22 hrs y por fin el grupo norteamericano liderado por Jeff Loomis junto al baterista Vab Williams se presentaban ante un eufórico publico nacional, que se entregó desde el primer segundo, haciendo notar esta energía a la banda, quien se noto disfruto de haber tocado en el recinto ubicado en la calle san diego. Sonando la brutal introducción «Precognition» la cual pone los pelos de punta. Le siguió la brutal pieza «Enemies of Reality» donde Jeff Loomis se robo totalmente la película, creo que fue el mejor inicio de concierto que he podido ver durante este año 2026, entregando una pieza rápida y brutal, la cual resume en sus 5 minutos toda la potencia del grupo norteamericano , demostrando el por que es una banda fundamental para el estilo. Además demostró toda la capacidad de su nuevo vocalista Berzan Onen ademas del bajista Semir Ozerkan y el segundo guitarrista Jack Cattoi sin dudas el mas joven del grupo. La jornada brutal continuó con «Beyon Within», «My Acid Words» y «Engines of Hate» todas interpretadas sin dar descanso y demostrando los nuevos aires del grupo, simplemente histórico.
Por supuesto que a esa altura los Olé Olé Olé Nevermore Nevermore ya eran una constante. Ahora era el turno de «The Sacrament» una de las piezas fundamentales del álbum «The Politics Of Ecstacy». A esta altura también ya veíamos a los primeros caídos producto del abuso de alcohol, mientras todos disfrutaban cada segundo en escena del quinteto.

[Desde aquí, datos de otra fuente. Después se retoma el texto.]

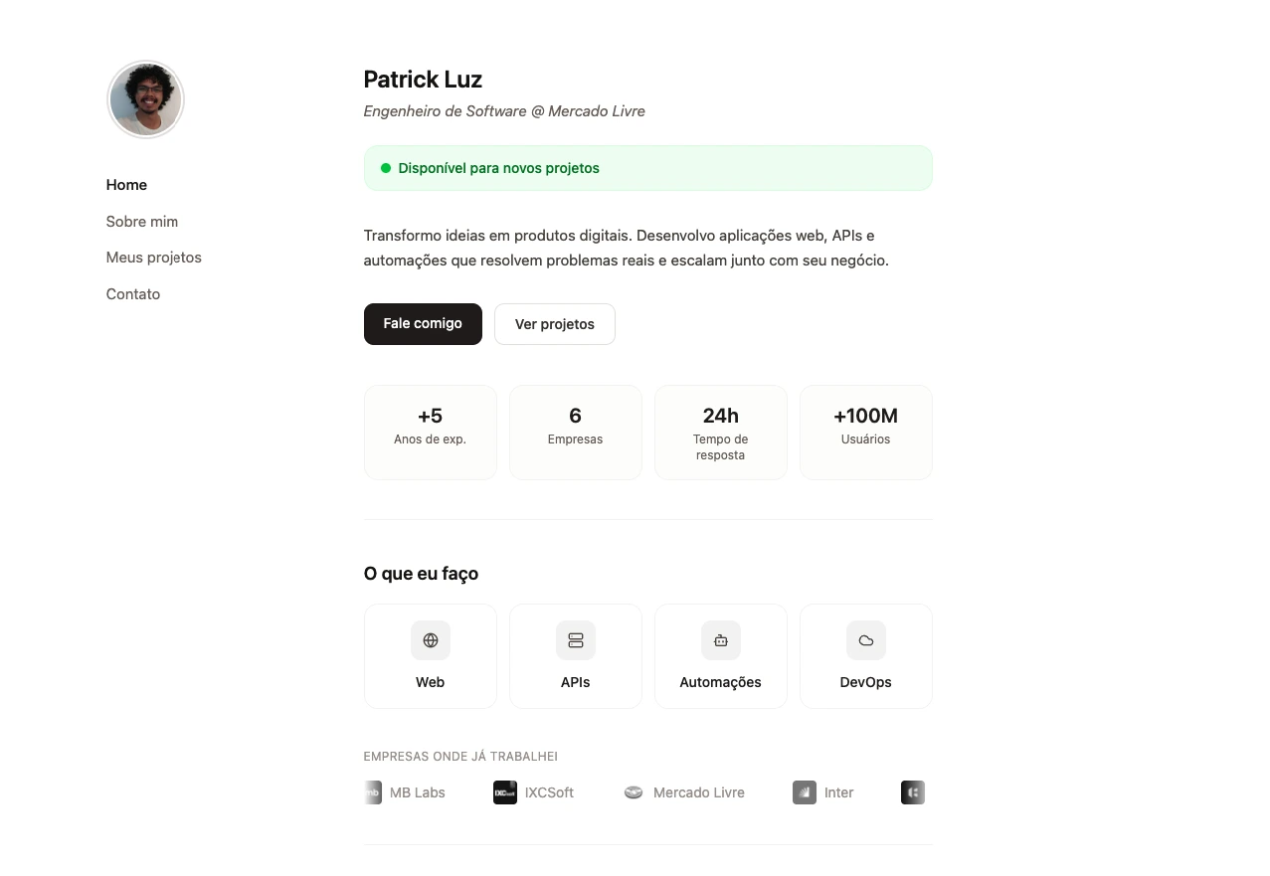Click the DevOps cloud icon

point(865,640)
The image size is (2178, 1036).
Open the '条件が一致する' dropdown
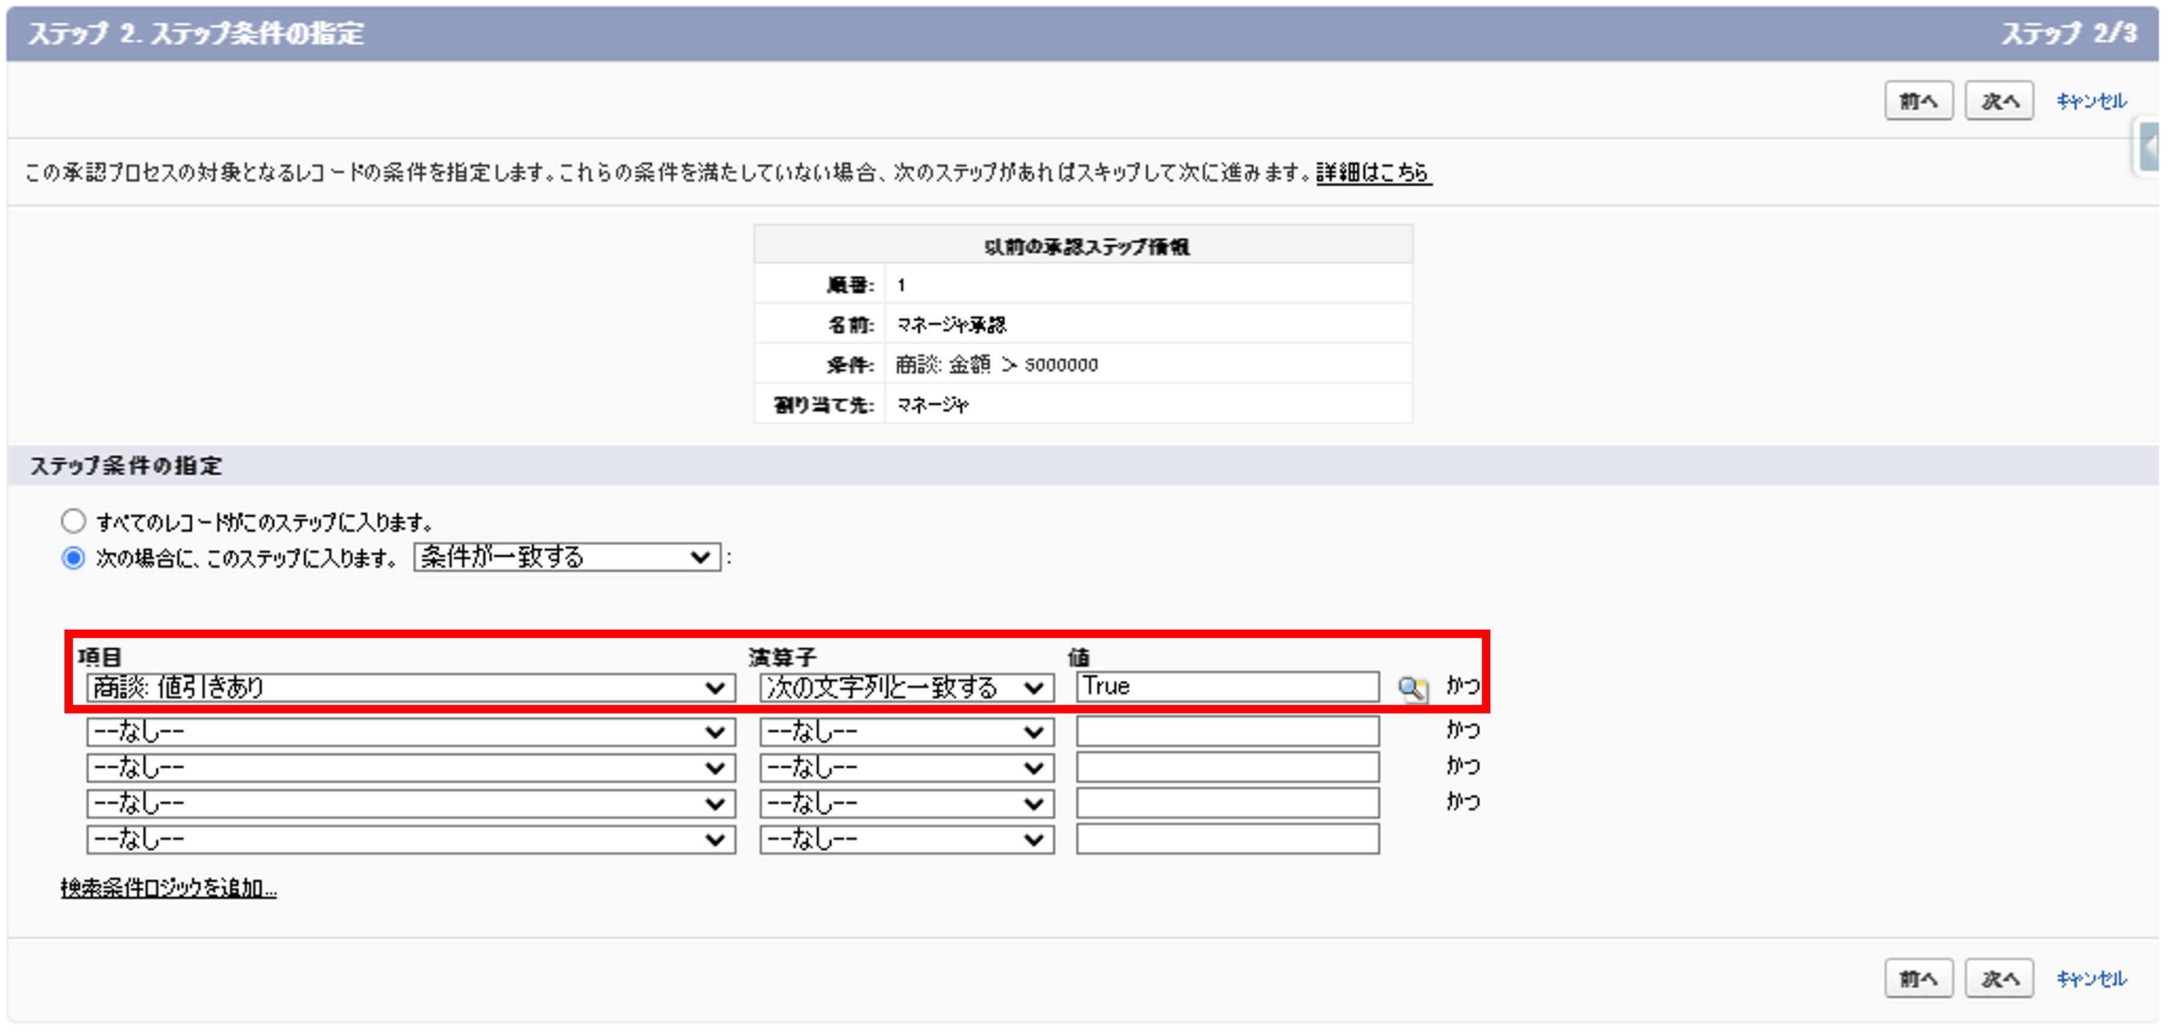click(566, 557)
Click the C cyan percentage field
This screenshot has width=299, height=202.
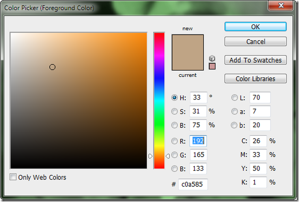click(258, 141)
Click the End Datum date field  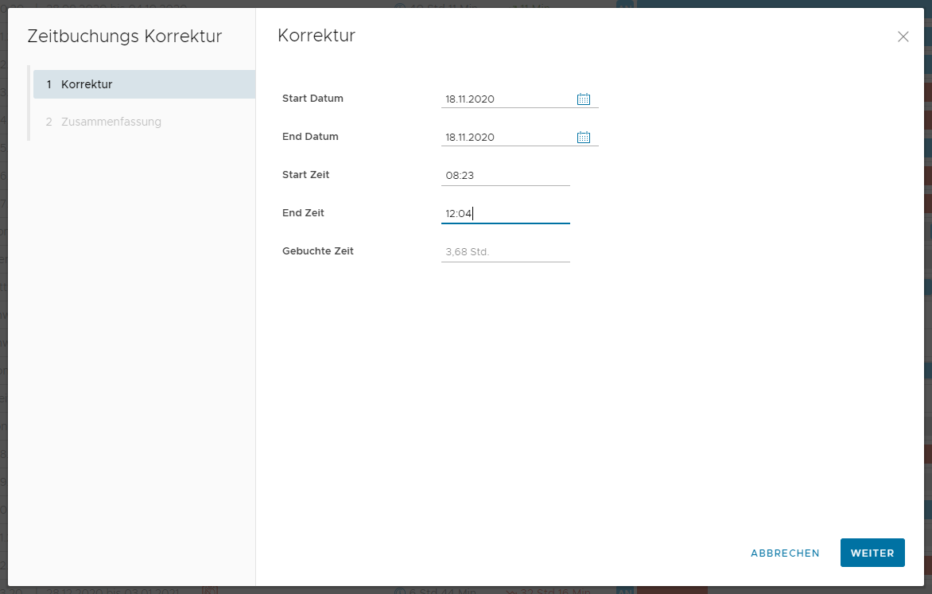[506, 137]
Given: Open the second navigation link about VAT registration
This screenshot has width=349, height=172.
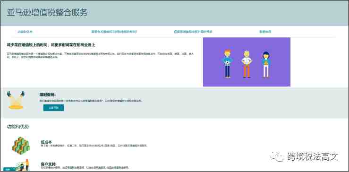Looking at the screenshot, I should 114,32.
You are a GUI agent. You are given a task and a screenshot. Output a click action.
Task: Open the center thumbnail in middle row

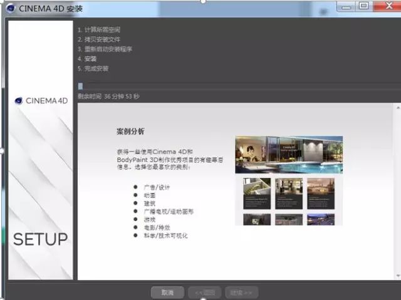[x=288, y=194]
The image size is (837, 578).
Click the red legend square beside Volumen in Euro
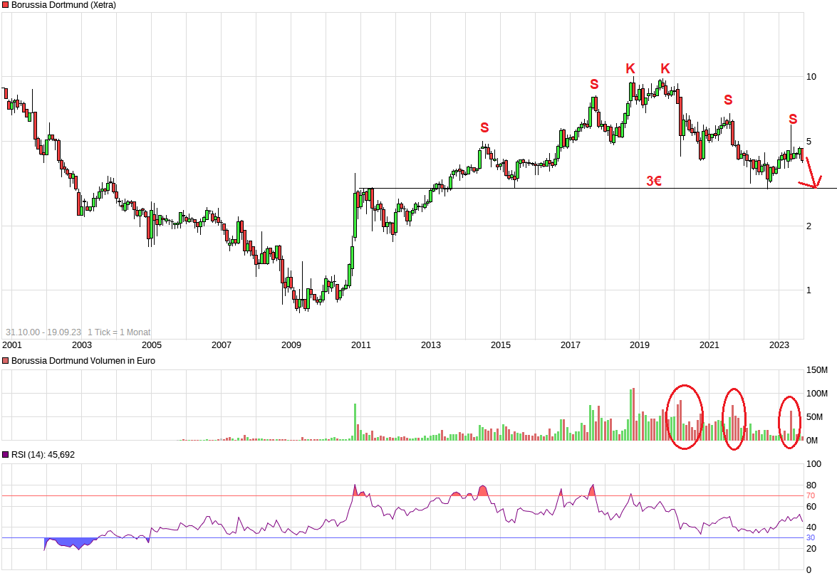(6, 361)
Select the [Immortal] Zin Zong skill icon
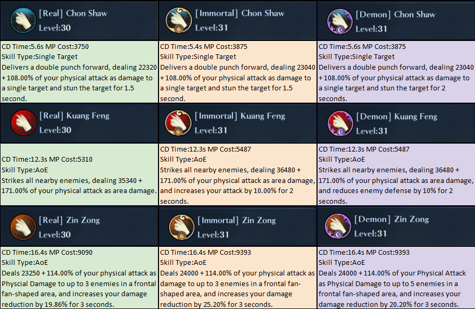475x309 pixels. (x=180, y=227)
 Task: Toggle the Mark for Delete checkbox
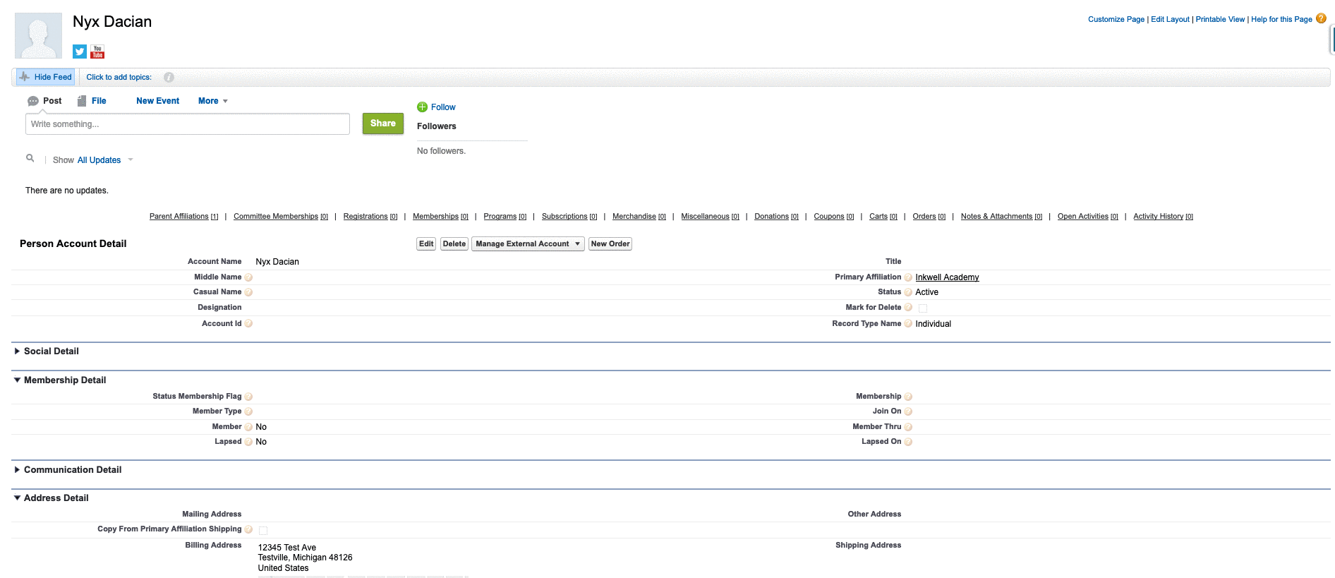click(x=922, y=308)
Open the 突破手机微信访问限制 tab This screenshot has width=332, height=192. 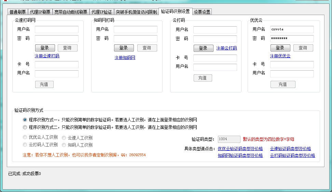coord(136,12)
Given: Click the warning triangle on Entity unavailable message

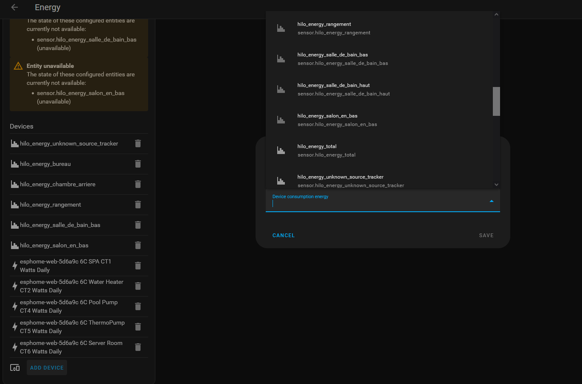Looking at the screenshot, I should point(17,65).
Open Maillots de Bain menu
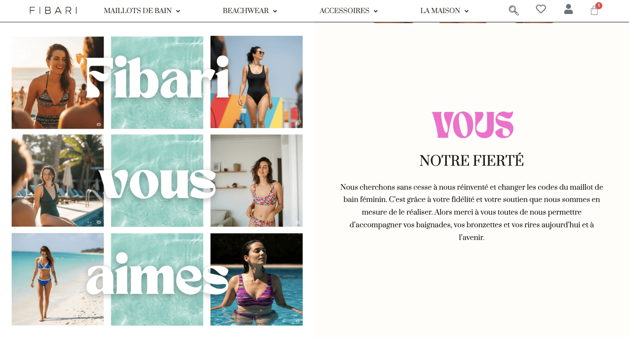The width and height of the screenshot is (629, 341). (138, 11)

Ya con el publico igual de prendido siguieron «The Seven Tongues» del mismo disco anterior y que también es una obra maestra debido a su ejecución perfecta y a una rapidez que no deja tregua. La cosa seguía con «Final Product», otra de las grandes joyas de la banda, entregando un sonido moderno y totalmente compenetrado. «Narcossynthesis», «I Voyager» y «Inside four Walls» clásico tras clásico sonando como una especie de mantra colectivo. A esta altura el presente seguía pendiente de cada detalle de la interpretación pero siempre las miradas apuntando al líder Jeff Loomis que sorprende por una ejecución limpia durante todo el concierto.
El último tridente estaría a cargo de «The Heart Collector» «The Obsidian Conspiracy» y This Godless Endeavor», el primero mas cercano a un rock mas pausado pero igual de intenso con estos riff tan característicos muy melódicos y con este sonido mas acústico. El segundo titulo del mismo álbum, uno de los temas mas rápidos donde las guitarras son mas protagonistas que nunca demostrando el lado salvaje del grupo siempre mezclado con este elemento progresivo tan característico. El tercer tema que se titula al igual que el álbum también nos entrega la versión mas progresiva del grupo, su parte mas folk por decirlo de alguna manera, dándonos una pieza de 8 minutos la cual tiene una montaña de sonidos.
Ya finalizando el show, el grupo interpretó su ultimo himno «The River Dragon», dejando por algún motivo a «Born» fuera del setlist que andaba dando vueltas por internet. En conclusión el show de hora y media quedará registrado como uno de los mejores y mas solidos de este 2026, saldando una deuda histórica con los fanáticos nacionales que nunca pudieron ver a Warrel Dane en vivo, pero que ahora si pudieron disfrutar de su legado gracias a Jeff Loomis y compañía.